Zu: Sperrung des Trump-Kontos

Ich bin entsetzt darüber, dass die Bundeskanzlerin die Sperrung des Trump-Kontos durch Twitter missbilligt. Es ist doch zu begrüßen, dass Twitter endlich Trump seine wichtigste Kommunikationsplattform entzogen hat, nachdem dieser Irre zu Aufruhr und Gewalt aufgerufen und damit auch Tote in Kauf genommen hat.
Ich bin auch entsetzt darüber, dass die Gerichte das Versammlungsrecht in diesen Zeiten so großzügig bewerten. Wenn „Querdenker“ gegen die Maßnahmen zur Bewältigung der Pandemie auf die Straße gehen und demonstrieren, treten sie das Leid vieler Familien, die Angehörige durch die Pandemie verloren haben, mit Füßen. Sie treten die Belastungen der Ärzte und Pflegekräfte mit Füßen und sie treten die Existenzängste vieler Gastronomen, Einzelhändler und Dienstleister mit Füßen. Warum können solche Demonstrationen und die damit zusammenhängenden Lügen rechtlich nicht verhindert werden?
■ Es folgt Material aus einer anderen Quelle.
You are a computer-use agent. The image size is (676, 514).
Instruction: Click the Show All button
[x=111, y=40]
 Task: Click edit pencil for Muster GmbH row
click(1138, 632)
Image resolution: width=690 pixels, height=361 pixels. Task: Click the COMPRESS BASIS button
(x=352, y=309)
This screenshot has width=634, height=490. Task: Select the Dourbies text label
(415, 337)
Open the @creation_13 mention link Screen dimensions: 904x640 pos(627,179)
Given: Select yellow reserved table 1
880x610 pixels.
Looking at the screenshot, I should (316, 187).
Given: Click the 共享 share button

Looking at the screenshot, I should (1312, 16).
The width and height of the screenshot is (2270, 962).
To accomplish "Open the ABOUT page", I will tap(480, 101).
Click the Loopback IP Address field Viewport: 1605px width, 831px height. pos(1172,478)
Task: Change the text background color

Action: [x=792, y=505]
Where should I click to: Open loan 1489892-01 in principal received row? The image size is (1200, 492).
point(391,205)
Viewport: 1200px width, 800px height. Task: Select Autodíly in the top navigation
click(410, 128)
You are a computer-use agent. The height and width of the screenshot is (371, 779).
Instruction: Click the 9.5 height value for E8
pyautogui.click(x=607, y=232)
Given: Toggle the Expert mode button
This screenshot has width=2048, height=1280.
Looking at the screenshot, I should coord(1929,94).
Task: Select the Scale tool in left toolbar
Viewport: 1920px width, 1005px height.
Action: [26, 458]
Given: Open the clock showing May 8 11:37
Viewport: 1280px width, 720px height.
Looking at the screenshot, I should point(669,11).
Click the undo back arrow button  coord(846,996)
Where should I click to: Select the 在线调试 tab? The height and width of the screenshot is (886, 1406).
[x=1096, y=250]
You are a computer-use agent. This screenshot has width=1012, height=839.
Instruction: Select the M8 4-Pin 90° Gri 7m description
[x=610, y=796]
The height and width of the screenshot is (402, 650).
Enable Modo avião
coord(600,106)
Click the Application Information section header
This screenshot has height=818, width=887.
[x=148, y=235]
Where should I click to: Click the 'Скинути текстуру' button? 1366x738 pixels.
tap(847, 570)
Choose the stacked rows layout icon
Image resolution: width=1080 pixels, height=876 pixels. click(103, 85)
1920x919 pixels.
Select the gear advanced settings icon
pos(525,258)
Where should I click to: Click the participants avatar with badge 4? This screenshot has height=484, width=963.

Würden sich alle Menschen auch privat an die Kontaktbeschränkungen halten, wäre sicherlich ein Lockdown nicht notwendig. Das Virus wird nun mal durch Kontakte übertragen.
Aber nein, viele Menschen sind nicht bereit, auf absehbare Zeit auf ihr Freizeitvergnügen zu verzichten beziehungsweise einzuschränken.
Ist dieses Verhalten der Preis für unsere Wohlstandsgesellschaft? haben wir ein unbegrenztes Grundrecht auf Meinungsfreiheit?